Im Durchschnitt werden pro Sekunde 5.4 Kubikmeter Wasser aus dem Bodensee abgepumpt. Erlaubt wären gemäss einer Vereinbarung von Österreich, Deutschland und der Schweiz 10 Kubikmeter. Aktuell wird dem See also nur etwa die Hälfte der eigentlich bewilligten Wassermenge entnommen.
See verliert mehr durch Verdunstung
Auch die Vertreterin des Bundeslandes Baden-Württemberg, Sarah Kreidler von der Bodensee-Wasserversorgung, sagt: «Selbst wenn noch ein weiteres Bundesland wie Bayern dem Bodensee Wasser entnehmen würde, selbst wenn dies im gleichen Rahmen geschähe wie in Baden-Württemberg, könnte der Bodensee sehr wahrscheinlich gut damit umgehen.»
Wir haben jetzt und in Zukunft genügend Trinkwasser.

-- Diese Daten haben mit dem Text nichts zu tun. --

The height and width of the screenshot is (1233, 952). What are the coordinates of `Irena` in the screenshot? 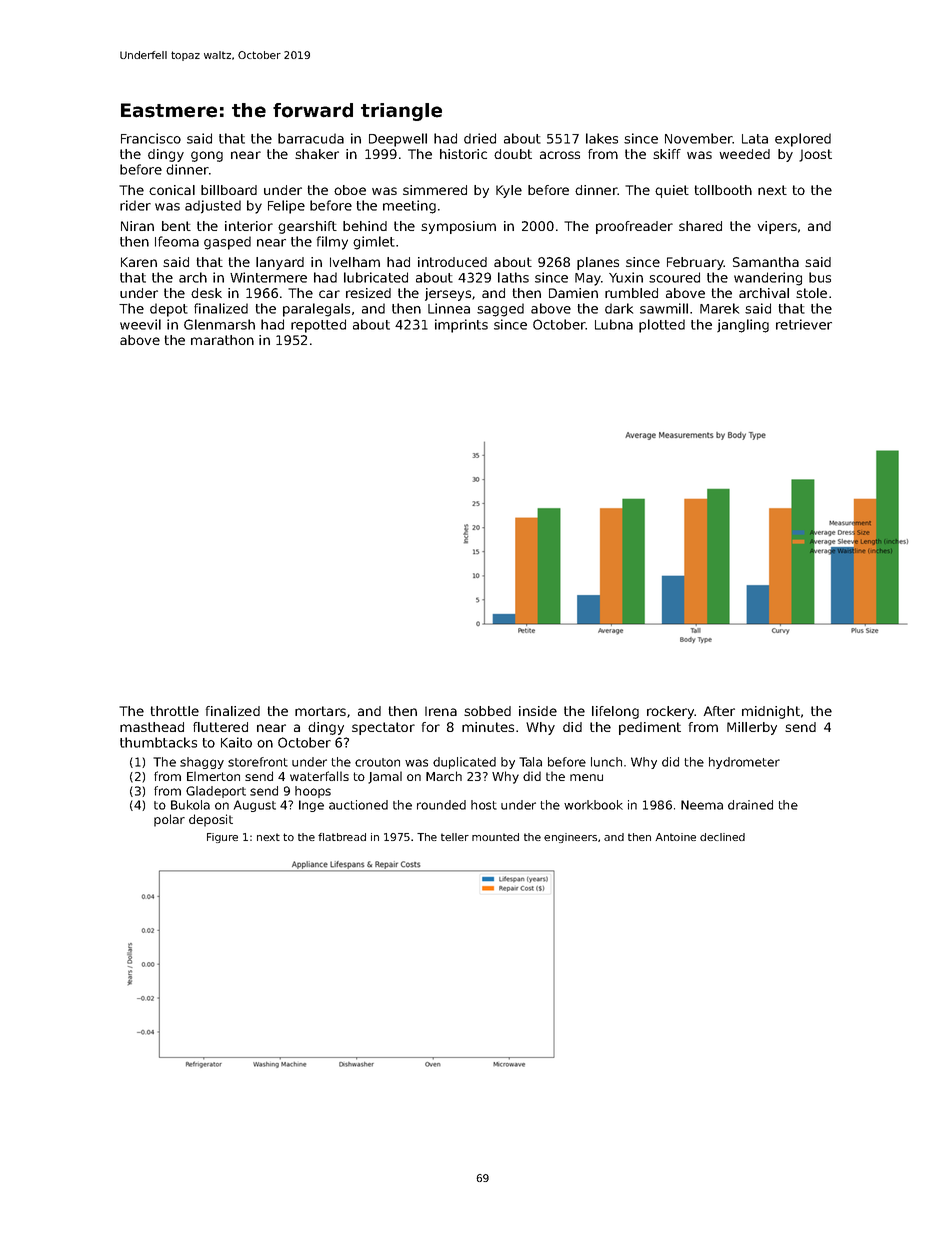 It's located at (441, 711).
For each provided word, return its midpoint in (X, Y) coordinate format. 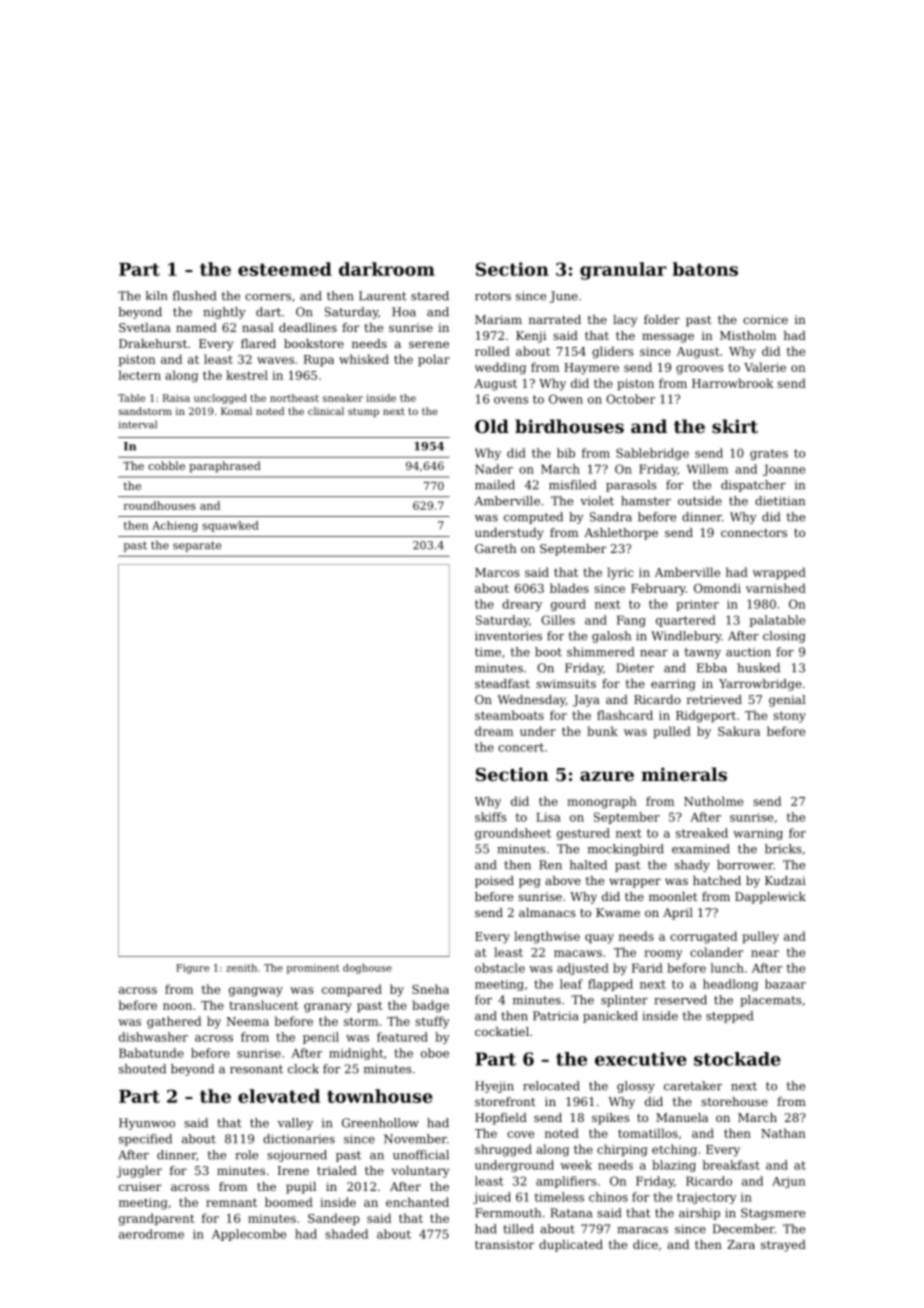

Nur gerade ein bis zwei Prozent des jährlich zugeführten Wassers wird dem Bodensee wieder als Trinkwasser entnommen. Die Verdunstung durch die Sonne beispielsweise macht einen grösseren Anteil des Wasserverlustes aus. Plus: Ein Grossteil des Wassers fliesst nach der Klärung zurück in den Bodensee. Heinz Ehmann vom Amt für Umwelt des Kantons Thurgau sagt: «Wenn wir die Grösse des Bodensees betrachten, haben wir jetzt und in Zukunft bestimmt genügend Trinkwasser.»